By writing $$${f{-}}{g{}}$$$ as $$${f{+}}{\left(-{1}\right)}{g{}}$$$ and applying sum rule and constant multiple rule, we get the following formula:

The Difference Rule. If $$${f{}}$$$ and $$${g{}}$$$ are both differentiable then $$${\left({f{{\left({x}\right)}}}-{g{{\left({x}\right)}}}\right)}'={\left({f{{\left({x}\right)}}}\right)}'-{\left({g{{\left({x}\right)}}}\right)}'$$$

Using combinations of derivative of power function, constant multiple, sum and difference rules, we can find derivative of any polynomial.

Example 1. Differentiate $$${f{{\left({x}\right)}}}={2}{{x}}^{{6}}-{3}{{x}}^{{5}}+{7}{{x}}^{{3}}-{2}{{x}}^{{2}}+{5}$$$

$$${f{'}}{\left({x}\right)}={\left({2}{{x}}^{{6}}-{3}{{x}}^{{5}}+{7}{{x}}^{{3}}-{2}{{x}}^{{2}}+{5}\right)}'={\left({2}{{x}}^{{6}}\right)}'-{\left({3}{{x}}^{{5}}\right)}'+{\left({7}{{x}}^{{3}}\right)}'-{\left({2}{{x}}^{{2}}\right)}'+{\left({5}\right)}'=$$$

$$$={2}{\left({{x}}^{{6}}\right)}'-{3}{\left({{x}}^{{5}}\right)}'+{7}{\left({{x}}^{{3}}\right)}'-{2}{\left({{x}}^{{2}}\right)}'+{0}={2}\cdot{6}{{x}}^{{{6}-{1}}}-{3}\cdot{5}{{x}}^{{{5}-{1}}}+{7}\cdot{3}{{x}}^{{{3}-{1}}}-{2}\cdot{2}{{x}}^{{{2}-{1}}}=$$$

$$$={12}{{x}}^{{5}}-{15}{{x}}^{{4}}+{21}{{x}}^{{2}}-{4}{x}$$$.

Example 2. Find the points where $$${f{{\left({x}\right)}}}={{x}}^{{3}}-{12}{x}+{23}$$$ has horizontal tangent lines.

Horizontal tangent lines are lines with slope 0, this will happen when derivative is zero.

$$${f{'}}{\left({x}\right)}={\left({{x}}^{{3}}-{12}{x}+{23}\right)}'={\left({{x}}^{{3}}\right)}'-{\left({12}{x}\right)}'+{\left({23}\right)}'={\left({{x}}^{{3}}\right)}'-{12}{\left({x}\right)}'+{0}=$$$

$$$={3}{{x}}^{{{3}-{1}}}-{12}\cdot{1}{{x}}^{{{1}-{1}}}={3}{{x}}^{{2}}-{12}$$$.
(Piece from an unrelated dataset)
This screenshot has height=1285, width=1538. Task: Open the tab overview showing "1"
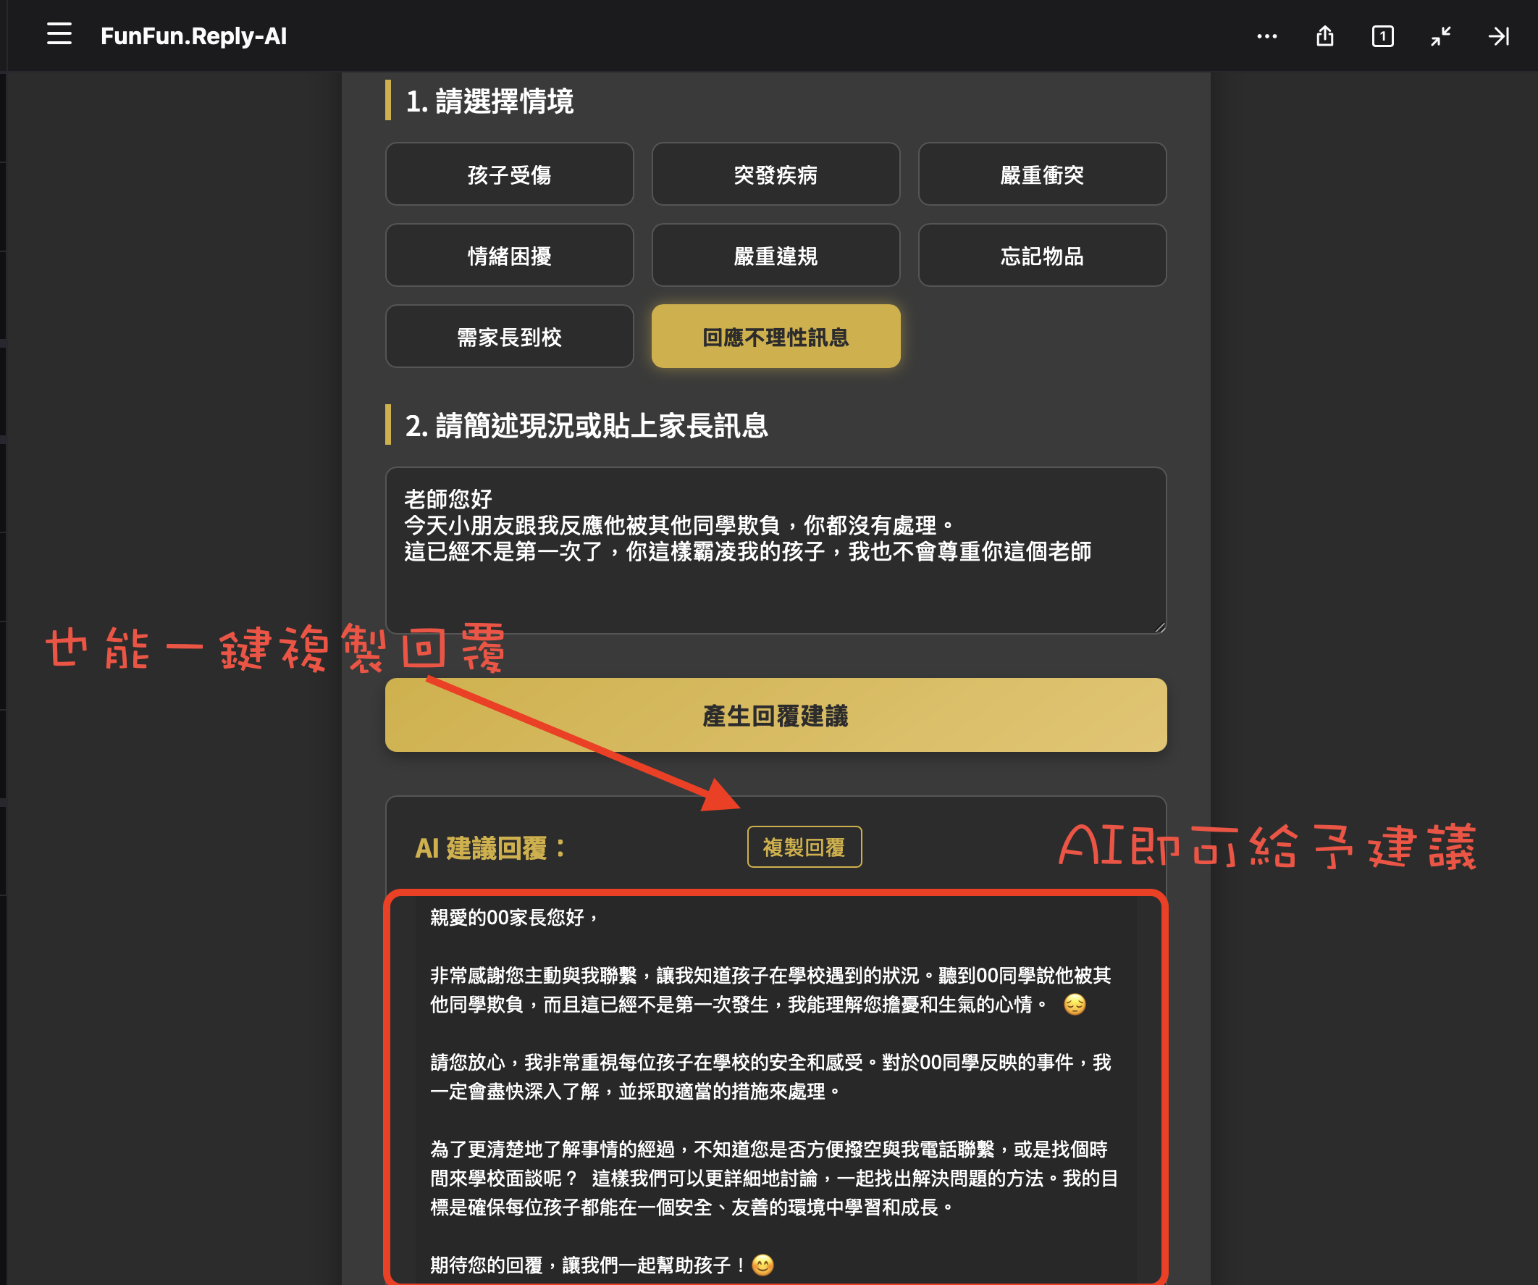pyautogui.click(x=1382, y=36)
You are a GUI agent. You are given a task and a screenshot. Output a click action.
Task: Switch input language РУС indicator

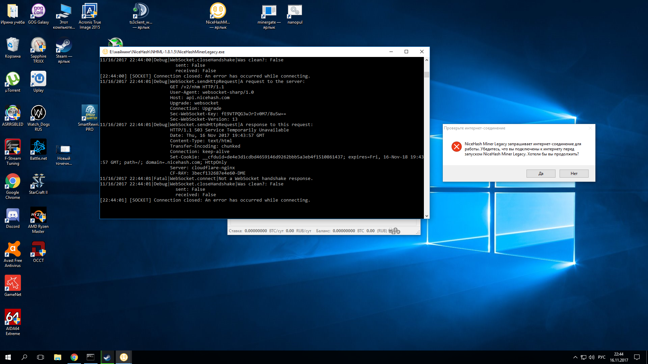click(x=601, y=357)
$$${f{'}}{\left({x}\right)}={0}$$$ when $$${3}{{x}}^{{2}}-{12}={0}$$$ or $$${x}=\pm{2}$$$.

So, points where tangent lines are horizontal are $$${x}={2}$$$ and $$${x}=-{2}$$$.

Example 3. The equation of motion of the particle is $$${s}{\left({t}\right)}={3}{{s}}^{{4}}-{5}{{s}}^{{3}}+{s}$$$ where $$${s}$$$ is measured in meters and $$${t}$$$ is seconds. Find velocity of particle after 1 second.

Velocity of particle is derivative of displacement.

$$${s}'{\left({t}\right)}={\left({3}{{s}}^{{4}}-{5}{{s}}^{{3}}+{s}\right)}'={\left({3}{{s}}^{{4}}\right)}-{\left({5}{{s}}^{{3}}\right)}'+{\left({s}\right)}'={3}{\left({{s}}^{{4}}\right)}'-{5}{\left({{s}}^{{3}}\right)}'+{\left({s}\right)}'=$$$

$$$={3}\cdot{4}{{s}}^{{{4}-{1}}}-{5}\cdot{3}{{s}}^{{{3}-{1}}}+{1}\cdot{{s}}^{{{1}-{1}}}={12}{{s}}^{{3}}-{15}{{s}}^{{2}}+{1}$$$.

Thus, $$${s}'{\left({1}\right)}={12}\cdot{{1}}^{{3}}-{15}\cdot{{1}}^{{2}}+{1}=-{2}$$$. Therefore velocity after 1 seconds is $$$-{2}\frac{{m}}{{s}}$$$.